Chapter IX of the statutes for Carthusian lay brothers (conversi) — not to be confused with conversos; the Carthusian conversi are professed lay brothers, not converts from Judaism — prescribes a daily morning prayer in the vernacular. The prayer includes intercessions for the following intentions, listed in order:

…for the state of our religion, for the state of the holy Roman Church and our lord the Pope, for the diocesan bishop and all other bishops and ecclesiastical persons, for the Roman Emperor or the proper king, and for all kings and Christian princes, for all benefactors, those commended, relatives and friends, for all tempted persons and those constituted in any tribulation of body and soul, for those existing in mortal sin, for the reduction of heretics and schismatics, for the conversion of Jews and pagans, for those at sea, pilgrims, and the sick, for the fruits of the earth and those who cultivate them, for the temperature of the air, for his own perseverance in the Order and the observance of the commandments of God and our religion, and for whatever else the divine inspiration may inflame and kindle in the spirit of the one praying.

The intercession pro conversione iudaeorum et paganorum is a standard element of Carthusian and many other religious orders’ liturgical prayer. It carries no legislative significance for Jewish life but reflects the theological framework within which the papacy and religious orders understood the relationship between the Church and JewsJews are a distinct category of non-Christian, alongside pagans, for whom conversion is the desired outcome. Their persistence in Judaism is understood as a condition from which they should be saved.

The Good Friday prostration rubric (pp. 888–889)

The statutes also prescribe the lay brothers’ observance of Good Friday. After None (the mid-afternoon office, delayed on that day), all are to gather in the church and say the Pater Noster once for the Church, once for the Pope, once for bishops and all holy orders, once for the Emperor or king, once for catechumens, once for all the afflicted and those constituted in dangers, once for heretics, once for Jews, once for pagans — nine times in all. And after each petition, excepting the eighth, which is for Jews, they make the prostration (veniam sumant). After the monks, barefoot, they are to adore the Cross…

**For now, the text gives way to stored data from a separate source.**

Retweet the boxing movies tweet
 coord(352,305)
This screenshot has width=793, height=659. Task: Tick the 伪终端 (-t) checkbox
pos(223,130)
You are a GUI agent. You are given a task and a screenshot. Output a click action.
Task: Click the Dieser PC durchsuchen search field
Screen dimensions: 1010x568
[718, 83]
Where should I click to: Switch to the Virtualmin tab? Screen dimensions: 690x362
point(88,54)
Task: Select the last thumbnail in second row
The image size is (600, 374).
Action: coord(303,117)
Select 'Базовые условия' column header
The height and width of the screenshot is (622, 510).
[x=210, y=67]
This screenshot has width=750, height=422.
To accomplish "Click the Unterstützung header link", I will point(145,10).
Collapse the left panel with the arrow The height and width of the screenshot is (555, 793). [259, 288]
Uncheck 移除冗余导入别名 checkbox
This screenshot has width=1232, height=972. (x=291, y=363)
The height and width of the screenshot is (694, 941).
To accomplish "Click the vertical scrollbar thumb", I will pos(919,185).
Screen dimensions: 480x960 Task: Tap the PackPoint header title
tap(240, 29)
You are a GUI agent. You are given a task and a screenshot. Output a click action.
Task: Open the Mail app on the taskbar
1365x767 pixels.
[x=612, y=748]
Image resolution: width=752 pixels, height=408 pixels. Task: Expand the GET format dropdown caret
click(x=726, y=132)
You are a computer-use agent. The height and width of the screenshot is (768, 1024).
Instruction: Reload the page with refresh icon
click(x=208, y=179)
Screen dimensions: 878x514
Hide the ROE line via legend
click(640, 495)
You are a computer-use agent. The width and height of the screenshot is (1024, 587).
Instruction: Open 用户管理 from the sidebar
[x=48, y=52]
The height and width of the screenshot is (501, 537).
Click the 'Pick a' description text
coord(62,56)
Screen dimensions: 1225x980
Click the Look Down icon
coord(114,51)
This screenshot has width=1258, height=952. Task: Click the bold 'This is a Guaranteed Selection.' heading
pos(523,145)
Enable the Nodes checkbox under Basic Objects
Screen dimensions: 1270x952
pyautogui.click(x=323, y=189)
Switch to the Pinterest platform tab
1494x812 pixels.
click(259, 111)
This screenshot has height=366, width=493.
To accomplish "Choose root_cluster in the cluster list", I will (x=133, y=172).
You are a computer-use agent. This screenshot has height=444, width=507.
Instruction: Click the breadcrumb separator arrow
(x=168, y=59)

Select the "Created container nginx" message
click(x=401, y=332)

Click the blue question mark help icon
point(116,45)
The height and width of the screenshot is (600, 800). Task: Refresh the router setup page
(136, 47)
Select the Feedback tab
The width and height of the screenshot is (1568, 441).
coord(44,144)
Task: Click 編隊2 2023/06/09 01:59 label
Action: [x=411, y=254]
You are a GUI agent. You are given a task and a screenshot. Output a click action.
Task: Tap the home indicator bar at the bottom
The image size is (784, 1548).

The omission of the prostration for the Jews‘ prayer reflects an ancient liturgical distinction rooted in the traditional Good Friday prayer Oremus pro perfidis Iudaeis (“Let us pray for the perfidious Jews“). In the traditional Roman rite, the flectamus genua / levate (kneel / rise) that framed each Good Friday solemn prayer was deliberately omitted at the prayer for Jews. The original rationale was polemical: Jews allegedly mocked Christ by genuflecting before him during the Passion, and the Church therefore refused the gesture at the prayer for their conversion. This rubric — prescribing the same omission in a slightly different form — perpetuates that tradition into the Carthusian lay-brothers’ practice.

The term perfidis does not appear in this Carthusian text; the formula is simply pro iudaeis. The structural gesture of omission, however, enacts the same theological position: a deliberate liturgical distinction between the prayer for Jews and the prayer for all other categories, including heretics and pagans, who receive the prostration. This distinction had no practical legislative consequence for Jewish communities, but it encodes a theological status for Jews that is distinctive and lower even than that of heretics within the liturgical imagination of the Counter-Reformation church.

Source. Bullarium Romanum, Taurinensis Edition, Vol. XIX, pp. 885, 888–889. Innocent XI, Constitution CXCV, July 20, 1688.